The plaintiffs/beneficiaries in this case sought to remove the co-trustees of the trust and sought damages in excess of $100 million as a result of alleged breaches of the co-trustees’ fiduciary duties. The defendant trustees included an individual who has a separate trust created for his benefit. We’ve blogged this case several times before, and most significantly on the issue of whether the beneficiaries could pierce the trustee’s trust—a Delaware spendthrift trust—in order to obtain their sought-after damages. The grantor created four trusts: one for each of his four children and their issue; the defendant individual co-trustee is one of the grantor’s children. The other defendant co-trustee, Wilmington Trust Company, settled with the beneficiaries on the eve of trial and was dismissed from the case.
The trust was once valued at over $100 million and was reduced to roughly $25 million through a series of debt and equity investments at the direction of the individual co-trustee. The question before the court was whether—without Monday-morning-quarterbacking—the challenged transactions exposed the trustee to liability.
The trust agreement modified the trustee’s default duties and exculpated the trustees from liability unless they acted in bad faith or with willful misconduct. The Court concluded that the trustee had engaged in non-exculpated breaches of trust with regards to the vast majority of the transactions at issue. And perhaps most notably, the Court found that the bulk of the transactions made in bad faith were not the result of the trustee seeking to gain an immediate pecuniary benefit for himself, but rather most of the challenged transactions were motivated by the trustee’s pride. This was because, according to the Court, the trustee’s personal fortune was not accessible to him, as it was locked in his own trust, and so, the trustee turned to his brother’s trust and treated it as if it was his own bank account where he could readily withdraw funds to fund a few private companies in which he had a stake in and were what he thought would be the “next big thing.” The Court held that the trustee willfully ignored his duties to the beneficiaries so that he could, in the Court’s words, subsidize his “self-aggrandized standing as a financier.”

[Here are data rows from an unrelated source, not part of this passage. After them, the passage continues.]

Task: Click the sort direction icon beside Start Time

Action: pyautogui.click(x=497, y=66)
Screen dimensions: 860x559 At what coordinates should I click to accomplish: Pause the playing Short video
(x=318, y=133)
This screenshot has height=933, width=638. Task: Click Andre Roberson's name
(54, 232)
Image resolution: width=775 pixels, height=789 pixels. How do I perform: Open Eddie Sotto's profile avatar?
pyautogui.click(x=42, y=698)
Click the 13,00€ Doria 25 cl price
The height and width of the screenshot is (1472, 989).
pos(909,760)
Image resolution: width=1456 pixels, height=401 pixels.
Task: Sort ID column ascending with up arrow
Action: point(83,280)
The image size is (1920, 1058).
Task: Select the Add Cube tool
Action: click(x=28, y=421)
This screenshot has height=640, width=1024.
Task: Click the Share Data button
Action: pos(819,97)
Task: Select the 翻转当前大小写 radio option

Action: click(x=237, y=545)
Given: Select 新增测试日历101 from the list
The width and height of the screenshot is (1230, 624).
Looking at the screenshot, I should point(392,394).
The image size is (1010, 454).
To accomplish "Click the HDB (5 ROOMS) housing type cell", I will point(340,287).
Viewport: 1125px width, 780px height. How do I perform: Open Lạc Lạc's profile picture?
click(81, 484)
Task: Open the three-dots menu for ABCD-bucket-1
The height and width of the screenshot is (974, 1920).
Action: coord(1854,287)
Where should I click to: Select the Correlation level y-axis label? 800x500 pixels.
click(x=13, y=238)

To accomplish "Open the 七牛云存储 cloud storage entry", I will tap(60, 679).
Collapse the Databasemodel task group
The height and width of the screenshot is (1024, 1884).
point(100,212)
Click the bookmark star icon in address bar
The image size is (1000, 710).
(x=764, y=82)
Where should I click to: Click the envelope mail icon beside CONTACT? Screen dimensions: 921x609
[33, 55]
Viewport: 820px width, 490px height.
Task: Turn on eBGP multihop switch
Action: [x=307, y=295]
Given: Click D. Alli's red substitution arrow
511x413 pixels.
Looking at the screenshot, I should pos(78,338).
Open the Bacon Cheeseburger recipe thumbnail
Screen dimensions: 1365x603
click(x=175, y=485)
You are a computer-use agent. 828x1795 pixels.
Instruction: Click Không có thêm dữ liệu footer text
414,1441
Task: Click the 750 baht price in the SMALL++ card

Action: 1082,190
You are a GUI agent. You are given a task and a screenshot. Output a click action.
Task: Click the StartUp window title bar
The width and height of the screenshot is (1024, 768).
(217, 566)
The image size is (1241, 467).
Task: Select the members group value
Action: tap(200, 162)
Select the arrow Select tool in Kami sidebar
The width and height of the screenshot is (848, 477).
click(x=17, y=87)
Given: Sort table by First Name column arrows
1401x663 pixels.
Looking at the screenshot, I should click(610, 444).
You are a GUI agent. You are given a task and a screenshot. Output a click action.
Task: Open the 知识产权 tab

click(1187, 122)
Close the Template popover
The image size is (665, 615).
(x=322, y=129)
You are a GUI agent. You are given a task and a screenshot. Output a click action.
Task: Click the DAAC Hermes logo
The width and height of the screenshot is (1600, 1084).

There was no question that the transactions were bad investments. The issue before the Court was whether the trustee made the transactions in bad faith. Unsuccessfully, the trustee argued that the question of whether he failed to act in good faith or acted in bad faith should be determined by the subjective standard. The Court found that there was no precedent for this and applied the objective, reasonable judgment standard. The Court also found the trustee’s equitable defenses of laches and acquiescence unavailing. As a result of the Court’s factual findings and findings of law, the Court concluded that the beneficiaries were entitled to damages in the amount of $72,448,299.93.